The Path of Lent
Have mercy on me, O God, according to Your unfailing love; according to Your great compassion blot out my transgressions. Wash away all my iniquity and cleanse me from my sin. For I know my transgressions, and my sin is always before me. … Hide Your face from my sins, and blot out all my iniquities. Create in me a clean heart, O God, and renew a right spirit in me. … Then I will teach transgressors Your ways, and sinners will turn back to You.

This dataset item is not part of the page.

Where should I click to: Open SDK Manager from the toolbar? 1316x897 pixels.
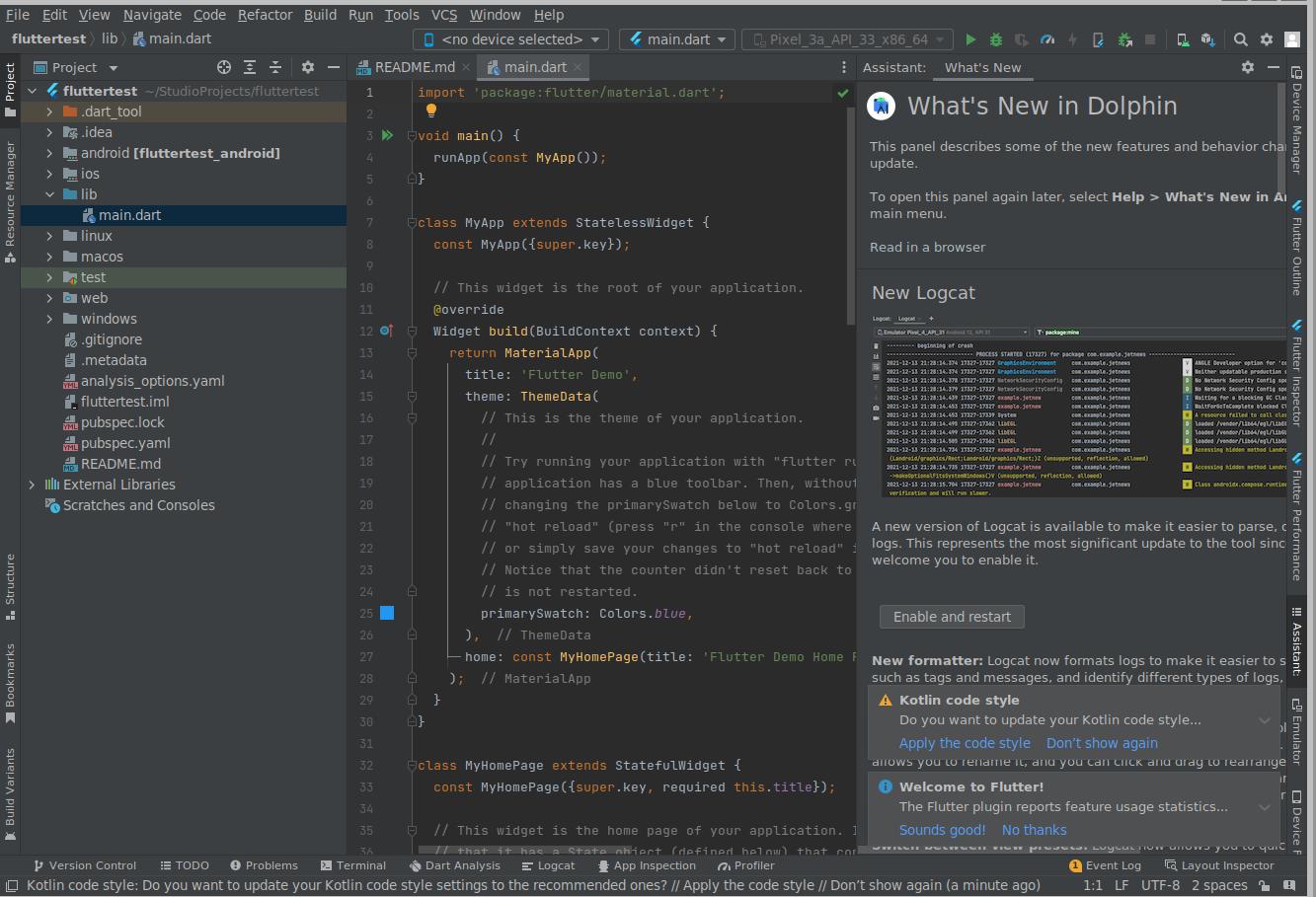tap(1207, 39)
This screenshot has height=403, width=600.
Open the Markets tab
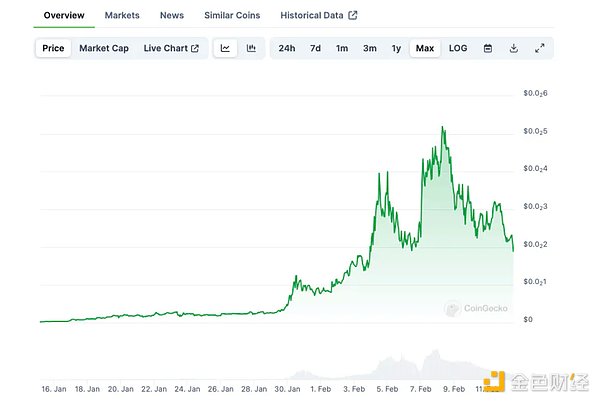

In What Are We Doing Here? Marilynne Robinson describes the large segment of our nation who know nothing about religion at all, except what they hear from its very loudest voices, and who are therefore, understandably, secularists (p.54). The loudest voices are rarely the most thoughtful voices. Midway through my sabbatical, and thinking about Robinson’s comment on this first day of Lent, I am pondering Psalm 51. The season of Lent is a time to contemplate the mercy of God and our personal need of it. But what David demonstrates in this psalm of repentance is that honesty before the Lord is not only what I need but it is also the path to helping others know His grace. He envisions teaching “sinners” the ways of God’s mercy and unfailing love and seeing them turn to the Lord but cannot unless he first repents and experiences God’s grace and creative power in his own life. In The Heart of Evangelism, Jerram Barrs sums up the beginning of outreach to others: Humble prayer will be our starting point (p.131). If we want others to experience the grace of God revealed to us in Jesus Christ, this must be our starting point, too. Self-critique in the presence of God is the first step towards renewal by God so that through our voices, others might hear Him speaking.